Pixel coordinate grounding data
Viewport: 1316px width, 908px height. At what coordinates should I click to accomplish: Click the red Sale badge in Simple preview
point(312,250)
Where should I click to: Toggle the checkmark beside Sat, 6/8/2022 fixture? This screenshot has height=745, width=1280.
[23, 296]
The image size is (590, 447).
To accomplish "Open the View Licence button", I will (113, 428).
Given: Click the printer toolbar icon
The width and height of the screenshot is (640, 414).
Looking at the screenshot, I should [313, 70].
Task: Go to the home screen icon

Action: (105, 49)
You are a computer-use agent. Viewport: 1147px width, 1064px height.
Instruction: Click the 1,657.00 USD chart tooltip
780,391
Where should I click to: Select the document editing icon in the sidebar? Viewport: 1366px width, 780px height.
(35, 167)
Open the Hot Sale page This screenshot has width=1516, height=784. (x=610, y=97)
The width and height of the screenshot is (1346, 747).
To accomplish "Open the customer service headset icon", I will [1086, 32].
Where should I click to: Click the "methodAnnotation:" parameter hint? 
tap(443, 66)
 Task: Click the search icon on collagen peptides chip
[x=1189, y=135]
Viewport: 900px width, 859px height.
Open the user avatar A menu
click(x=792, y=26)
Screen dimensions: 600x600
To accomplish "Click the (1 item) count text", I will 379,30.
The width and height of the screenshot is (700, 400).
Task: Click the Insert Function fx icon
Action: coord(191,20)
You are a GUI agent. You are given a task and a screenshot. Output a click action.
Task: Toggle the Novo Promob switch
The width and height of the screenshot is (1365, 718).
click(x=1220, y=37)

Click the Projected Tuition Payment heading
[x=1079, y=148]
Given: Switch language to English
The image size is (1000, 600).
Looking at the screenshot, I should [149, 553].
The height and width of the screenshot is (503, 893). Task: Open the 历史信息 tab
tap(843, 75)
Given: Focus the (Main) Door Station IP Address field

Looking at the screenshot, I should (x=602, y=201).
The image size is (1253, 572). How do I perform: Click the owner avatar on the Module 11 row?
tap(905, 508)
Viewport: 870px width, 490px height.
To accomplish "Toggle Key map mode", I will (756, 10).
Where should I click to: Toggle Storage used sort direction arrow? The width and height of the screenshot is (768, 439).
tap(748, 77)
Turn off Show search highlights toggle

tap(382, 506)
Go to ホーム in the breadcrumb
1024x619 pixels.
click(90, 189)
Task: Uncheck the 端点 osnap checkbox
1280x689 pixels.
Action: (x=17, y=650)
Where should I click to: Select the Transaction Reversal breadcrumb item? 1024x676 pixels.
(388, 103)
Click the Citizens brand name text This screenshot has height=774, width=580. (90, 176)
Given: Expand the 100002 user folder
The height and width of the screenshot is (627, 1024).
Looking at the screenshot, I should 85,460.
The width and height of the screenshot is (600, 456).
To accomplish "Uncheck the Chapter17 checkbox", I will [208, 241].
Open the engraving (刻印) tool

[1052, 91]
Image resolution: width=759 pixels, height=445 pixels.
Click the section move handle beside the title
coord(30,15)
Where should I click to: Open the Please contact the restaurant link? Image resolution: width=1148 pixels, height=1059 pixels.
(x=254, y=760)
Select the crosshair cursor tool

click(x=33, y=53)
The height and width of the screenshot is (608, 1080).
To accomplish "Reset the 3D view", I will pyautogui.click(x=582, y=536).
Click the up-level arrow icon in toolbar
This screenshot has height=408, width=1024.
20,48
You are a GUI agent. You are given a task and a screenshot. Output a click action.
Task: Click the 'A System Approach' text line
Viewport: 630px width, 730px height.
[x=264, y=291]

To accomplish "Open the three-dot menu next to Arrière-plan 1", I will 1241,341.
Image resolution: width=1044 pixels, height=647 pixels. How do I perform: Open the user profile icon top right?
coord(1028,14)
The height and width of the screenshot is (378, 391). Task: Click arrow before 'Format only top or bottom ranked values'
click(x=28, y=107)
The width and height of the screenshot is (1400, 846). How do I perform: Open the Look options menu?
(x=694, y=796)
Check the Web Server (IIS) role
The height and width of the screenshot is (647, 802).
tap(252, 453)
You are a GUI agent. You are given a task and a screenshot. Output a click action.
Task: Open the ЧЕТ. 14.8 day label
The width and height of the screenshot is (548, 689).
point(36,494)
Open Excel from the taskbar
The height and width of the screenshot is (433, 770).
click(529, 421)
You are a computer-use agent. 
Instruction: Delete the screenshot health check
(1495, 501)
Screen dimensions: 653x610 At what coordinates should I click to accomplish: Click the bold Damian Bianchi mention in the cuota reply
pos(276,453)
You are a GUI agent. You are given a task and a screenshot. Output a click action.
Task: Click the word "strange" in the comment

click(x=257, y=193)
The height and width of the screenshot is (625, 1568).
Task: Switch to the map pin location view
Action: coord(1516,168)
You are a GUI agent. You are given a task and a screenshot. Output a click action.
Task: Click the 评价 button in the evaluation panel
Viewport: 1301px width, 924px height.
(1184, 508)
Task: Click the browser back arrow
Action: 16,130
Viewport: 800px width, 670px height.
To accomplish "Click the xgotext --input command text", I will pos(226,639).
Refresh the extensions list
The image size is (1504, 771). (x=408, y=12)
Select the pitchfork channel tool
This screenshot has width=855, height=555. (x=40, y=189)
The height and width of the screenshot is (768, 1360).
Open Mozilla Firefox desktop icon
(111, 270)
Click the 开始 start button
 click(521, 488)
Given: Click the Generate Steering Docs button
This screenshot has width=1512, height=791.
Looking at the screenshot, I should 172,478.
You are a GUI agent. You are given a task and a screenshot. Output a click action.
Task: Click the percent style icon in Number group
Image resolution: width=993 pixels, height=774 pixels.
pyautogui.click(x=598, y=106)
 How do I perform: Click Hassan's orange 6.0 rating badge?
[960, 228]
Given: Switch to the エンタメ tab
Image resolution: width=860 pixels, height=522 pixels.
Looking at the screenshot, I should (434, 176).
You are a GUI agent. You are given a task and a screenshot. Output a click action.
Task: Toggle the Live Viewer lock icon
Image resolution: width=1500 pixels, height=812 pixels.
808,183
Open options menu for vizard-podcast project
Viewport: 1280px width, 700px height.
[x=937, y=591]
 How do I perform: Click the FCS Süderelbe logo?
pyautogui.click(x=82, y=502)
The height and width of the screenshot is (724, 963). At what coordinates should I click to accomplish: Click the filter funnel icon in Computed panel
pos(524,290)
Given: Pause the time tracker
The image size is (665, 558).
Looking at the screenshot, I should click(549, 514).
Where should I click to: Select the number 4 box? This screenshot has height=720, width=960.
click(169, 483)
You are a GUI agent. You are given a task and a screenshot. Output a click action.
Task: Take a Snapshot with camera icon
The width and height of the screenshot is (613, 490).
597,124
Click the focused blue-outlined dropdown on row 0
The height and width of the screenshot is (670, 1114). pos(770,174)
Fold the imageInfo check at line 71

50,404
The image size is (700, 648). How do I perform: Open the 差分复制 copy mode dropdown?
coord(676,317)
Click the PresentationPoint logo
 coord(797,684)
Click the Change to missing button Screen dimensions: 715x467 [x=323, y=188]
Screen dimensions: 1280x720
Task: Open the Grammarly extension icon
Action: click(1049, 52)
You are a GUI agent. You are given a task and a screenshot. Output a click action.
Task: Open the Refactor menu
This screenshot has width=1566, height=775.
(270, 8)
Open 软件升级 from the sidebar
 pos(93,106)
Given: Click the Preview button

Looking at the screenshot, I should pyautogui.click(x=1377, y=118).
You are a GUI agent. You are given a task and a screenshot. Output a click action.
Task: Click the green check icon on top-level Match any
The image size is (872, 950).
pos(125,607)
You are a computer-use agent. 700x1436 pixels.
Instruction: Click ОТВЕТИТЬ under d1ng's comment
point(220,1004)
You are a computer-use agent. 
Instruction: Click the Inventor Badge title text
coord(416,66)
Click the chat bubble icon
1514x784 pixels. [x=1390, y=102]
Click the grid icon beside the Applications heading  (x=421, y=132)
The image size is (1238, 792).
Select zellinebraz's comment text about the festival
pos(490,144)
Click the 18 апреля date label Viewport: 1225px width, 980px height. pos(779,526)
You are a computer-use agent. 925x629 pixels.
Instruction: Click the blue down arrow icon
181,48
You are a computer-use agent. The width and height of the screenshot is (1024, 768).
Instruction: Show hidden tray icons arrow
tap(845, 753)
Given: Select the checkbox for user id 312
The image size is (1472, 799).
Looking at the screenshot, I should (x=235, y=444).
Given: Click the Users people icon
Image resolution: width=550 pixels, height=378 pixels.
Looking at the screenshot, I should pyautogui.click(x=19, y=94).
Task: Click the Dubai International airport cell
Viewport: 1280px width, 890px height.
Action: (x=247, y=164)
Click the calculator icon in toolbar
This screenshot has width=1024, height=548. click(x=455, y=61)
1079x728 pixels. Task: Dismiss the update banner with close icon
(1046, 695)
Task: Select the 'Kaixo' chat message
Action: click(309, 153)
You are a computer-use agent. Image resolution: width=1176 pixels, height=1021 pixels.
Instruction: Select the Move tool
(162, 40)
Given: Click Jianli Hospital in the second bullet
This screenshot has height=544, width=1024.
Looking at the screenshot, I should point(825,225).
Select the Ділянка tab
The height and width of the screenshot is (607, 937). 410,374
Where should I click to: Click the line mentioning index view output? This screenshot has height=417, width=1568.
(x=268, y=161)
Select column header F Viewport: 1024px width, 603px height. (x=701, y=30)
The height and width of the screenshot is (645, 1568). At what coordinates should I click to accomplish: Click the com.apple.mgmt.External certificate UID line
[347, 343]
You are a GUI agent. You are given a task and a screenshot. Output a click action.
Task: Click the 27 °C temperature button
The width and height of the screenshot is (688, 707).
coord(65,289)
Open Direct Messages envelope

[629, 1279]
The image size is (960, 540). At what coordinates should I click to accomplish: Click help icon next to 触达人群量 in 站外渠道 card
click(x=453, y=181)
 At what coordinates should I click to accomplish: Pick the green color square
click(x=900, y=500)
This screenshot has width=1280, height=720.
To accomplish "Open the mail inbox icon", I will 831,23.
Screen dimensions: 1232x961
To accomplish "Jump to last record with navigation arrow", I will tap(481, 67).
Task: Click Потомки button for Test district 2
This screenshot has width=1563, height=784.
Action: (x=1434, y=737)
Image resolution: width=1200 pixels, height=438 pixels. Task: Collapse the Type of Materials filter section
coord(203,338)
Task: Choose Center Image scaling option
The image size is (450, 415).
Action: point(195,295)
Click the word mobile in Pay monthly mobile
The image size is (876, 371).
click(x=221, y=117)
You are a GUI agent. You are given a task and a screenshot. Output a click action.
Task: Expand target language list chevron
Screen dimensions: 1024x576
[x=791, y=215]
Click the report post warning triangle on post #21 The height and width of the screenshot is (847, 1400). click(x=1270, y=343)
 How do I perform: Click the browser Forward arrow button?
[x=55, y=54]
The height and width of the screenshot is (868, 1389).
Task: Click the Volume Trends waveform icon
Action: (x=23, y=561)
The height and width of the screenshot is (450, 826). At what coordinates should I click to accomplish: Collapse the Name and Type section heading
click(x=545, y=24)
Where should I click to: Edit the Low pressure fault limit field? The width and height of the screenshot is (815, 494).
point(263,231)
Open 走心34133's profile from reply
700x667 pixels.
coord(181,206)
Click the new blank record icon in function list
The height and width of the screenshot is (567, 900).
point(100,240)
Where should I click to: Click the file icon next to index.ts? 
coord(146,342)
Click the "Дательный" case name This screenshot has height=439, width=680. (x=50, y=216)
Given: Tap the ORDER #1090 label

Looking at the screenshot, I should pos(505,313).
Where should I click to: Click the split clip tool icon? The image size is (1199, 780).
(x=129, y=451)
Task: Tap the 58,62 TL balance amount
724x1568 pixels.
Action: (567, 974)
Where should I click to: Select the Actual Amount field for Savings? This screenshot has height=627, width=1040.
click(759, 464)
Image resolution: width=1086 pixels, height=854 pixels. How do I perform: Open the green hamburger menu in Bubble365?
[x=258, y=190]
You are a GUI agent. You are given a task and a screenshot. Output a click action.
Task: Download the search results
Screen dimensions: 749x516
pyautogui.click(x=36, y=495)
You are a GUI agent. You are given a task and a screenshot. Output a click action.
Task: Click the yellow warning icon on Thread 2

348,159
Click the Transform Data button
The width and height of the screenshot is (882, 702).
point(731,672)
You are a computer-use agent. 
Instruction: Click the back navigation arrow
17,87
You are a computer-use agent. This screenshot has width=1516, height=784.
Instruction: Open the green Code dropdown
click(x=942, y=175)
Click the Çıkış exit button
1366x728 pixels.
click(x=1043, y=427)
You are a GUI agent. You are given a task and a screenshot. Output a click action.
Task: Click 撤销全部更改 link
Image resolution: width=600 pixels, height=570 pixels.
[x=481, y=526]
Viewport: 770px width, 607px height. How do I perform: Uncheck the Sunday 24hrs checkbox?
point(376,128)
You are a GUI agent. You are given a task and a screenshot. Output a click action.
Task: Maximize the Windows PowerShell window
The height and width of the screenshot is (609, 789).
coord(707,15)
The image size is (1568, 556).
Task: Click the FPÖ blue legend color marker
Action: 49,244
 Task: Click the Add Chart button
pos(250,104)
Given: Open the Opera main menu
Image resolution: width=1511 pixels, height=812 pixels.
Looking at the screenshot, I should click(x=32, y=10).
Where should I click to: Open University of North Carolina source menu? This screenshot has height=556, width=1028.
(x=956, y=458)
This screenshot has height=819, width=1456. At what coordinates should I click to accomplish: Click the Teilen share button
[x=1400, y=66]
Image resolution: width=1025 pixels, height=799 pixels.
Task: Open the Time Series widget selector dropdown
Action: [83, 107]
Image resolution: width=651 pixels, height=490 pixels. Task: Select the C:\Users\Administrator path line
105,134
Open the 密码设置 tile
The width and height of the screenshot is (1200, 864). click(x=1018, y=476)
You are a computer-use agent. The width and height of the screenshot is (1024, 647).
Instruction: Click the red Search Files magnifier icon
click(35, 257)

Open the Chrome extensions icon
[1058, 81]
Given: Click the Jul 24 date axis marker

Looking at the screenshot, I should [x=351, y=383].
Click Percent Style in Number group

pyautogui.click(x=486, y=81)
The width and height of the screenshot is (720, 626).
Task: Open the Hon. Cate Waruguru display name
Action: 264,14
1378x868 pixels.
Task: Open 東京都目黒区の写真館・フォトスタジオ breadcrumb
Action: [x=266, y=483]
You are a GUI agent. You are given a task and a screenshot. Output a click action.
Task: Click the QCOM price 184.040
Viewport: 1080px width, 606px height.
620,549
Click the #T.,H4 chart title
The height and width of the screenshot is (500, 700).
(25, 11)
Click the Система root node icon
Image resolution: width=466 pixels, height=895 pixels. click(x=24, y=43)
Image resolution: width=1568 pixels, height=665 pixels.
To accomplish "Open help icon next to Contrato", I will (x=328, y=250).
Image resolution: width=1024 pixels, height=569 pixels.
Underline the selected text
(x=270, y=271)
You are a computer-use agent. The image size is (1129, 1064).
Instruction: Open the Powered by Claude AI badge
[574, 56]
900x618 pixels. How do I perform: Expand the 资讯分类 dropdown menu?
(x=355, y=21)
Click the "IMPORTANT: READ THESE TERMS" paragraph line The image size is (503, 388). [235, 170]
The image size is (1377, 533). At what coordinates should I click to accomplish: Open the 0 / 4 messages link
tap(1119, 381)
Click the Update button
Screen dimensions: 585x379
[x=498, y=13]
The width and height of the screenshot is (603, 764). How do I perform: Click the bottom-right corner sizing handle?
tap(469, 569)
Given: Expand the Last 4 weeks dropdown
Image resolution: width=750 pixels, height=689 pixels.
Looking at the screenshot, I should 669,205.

:: Problem statement ::
For the word "language", work out how many lines of the entries contain it, and state the number alone.

:: Response box ::
2